Nova’s native PCI passthrough support already has a managed tag in the
[pci] device_spec configuration for this. Cyborg-managed PCI accelerators
use a different path:
Cyborg returns bound Accelerator Requests (ARQs) with a PCI attach handle and
Nova’s libvirt driver composes those attach handles into the guest XML. Today,
that Cyborg PCI path does not carry managed mode information and Nova treats
Cyborg PCI attach handles as managed devices. That is not sufficient for
Cyborg-managed PCI accelerators which require VFIO variant drivers.
Cyborg needs a backward-compatible way to communicate whether a PCI attach handle should be libvirt managed. Nova then needs to consume that information when building the libvirt domain XML.
Use Cases¶
As an operator, I want to use Cyborg to manage PCI accelerator VFs that are bound to
vfio-pcior to device-specific VFIO variant drivers and setmanaged='no'correctly.As an operator, I want existing Cyborg PCI accelerators to keep using the current managed mode behavior unless I opt into a different value.

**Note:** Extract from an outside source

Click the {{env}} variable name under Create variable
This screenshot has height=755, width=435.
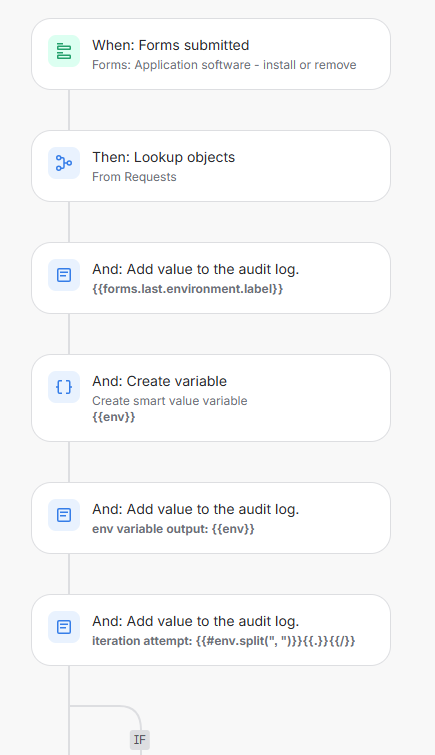tap(114, 417)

As an operator, I want the managed mode behavior for Cyborg-managed PCI accelerators to be equivalent to the behavior available through Nova native PCI passthrough configuration.

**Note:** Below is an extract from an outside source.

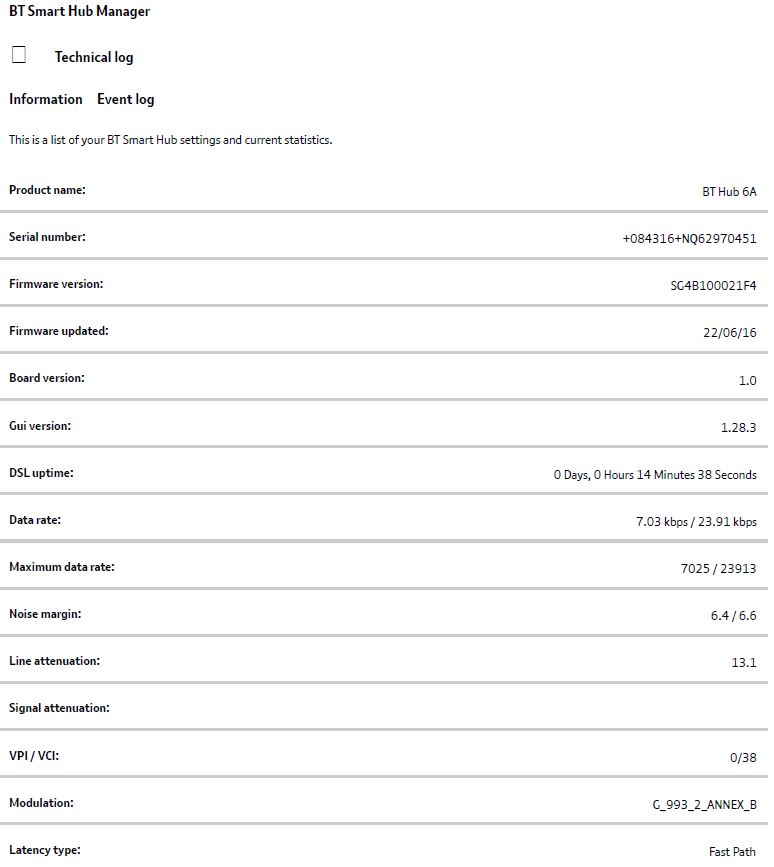Select the VPI / VCI value 0/38
Image resolution: width=774 pixels, height=867 pixels.
742,758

As a Nova developer, I want a generic Cyborg ARQ contract for PCI attach handles so that Nova’s libvirt driver does not need Cyborg driver-specific special cases.
Proposed change¶
This spec proposes a Cyborg change and a small companion Nova change.
Cyborg scope¶
The Cyborg implementation in this cycle will target the generic PCI driver. Other Cyborg drivers that create PCI attach handles, such as NIC, QAT, GPU, or FPGA drivers, may add the same capability later without changing the Nova-side contract described here.
The generic PCI driver will accept an optional managed tag in the existing
[pci] passthrough_whitelist entries. The accepted values should be
compatible with the Nova device-specification values and normalized internally
to a boolean value for API output.
For example:
[pci]
passthrough_whitelist = {"vendor_id": "10de",
"product_id": "25b6",
"address": "0000:25:00.4",
"managed": false}
or equivalently:
[pci]
passthrough_whitelist = {"vendor_id": "10de",
"product_id": "25b6",
"address": "0000:25:00.4",
"managed": "no"}
Note
oslo.utils’ flexible string-to-boolean conversion will be used to convert
this tag. The preferred and documented values are JSON boolean values,
true and false. String values such as yes or no may also
be accepted for operator convenience.
managed=True means that Nova will ask libvirt to rebind the PCI device
from the host driver to vfio-pci or pci-stub before attaching it to
the guest and to bind it back to the host driver after the guest is deleted.
managed=False means that Nova will not ask libvirt to detach or re-attach
the device. In the managed=False case the operator is responsible for
configuring the host so that the VF is already bound to a driver usable by
QEMU and is not in use by the host.
If managed is not configured, the default is True. This preserves the
current behavior and matches Nova’s native PCI passthrough default.
ARQ attach handle information¶
Cyborg will extend the existing PCI attach_handle_info mapping in the ARQ
response with an optional managed key. The key is scoped to PCI attach
handles and will be present only in a new API microversion.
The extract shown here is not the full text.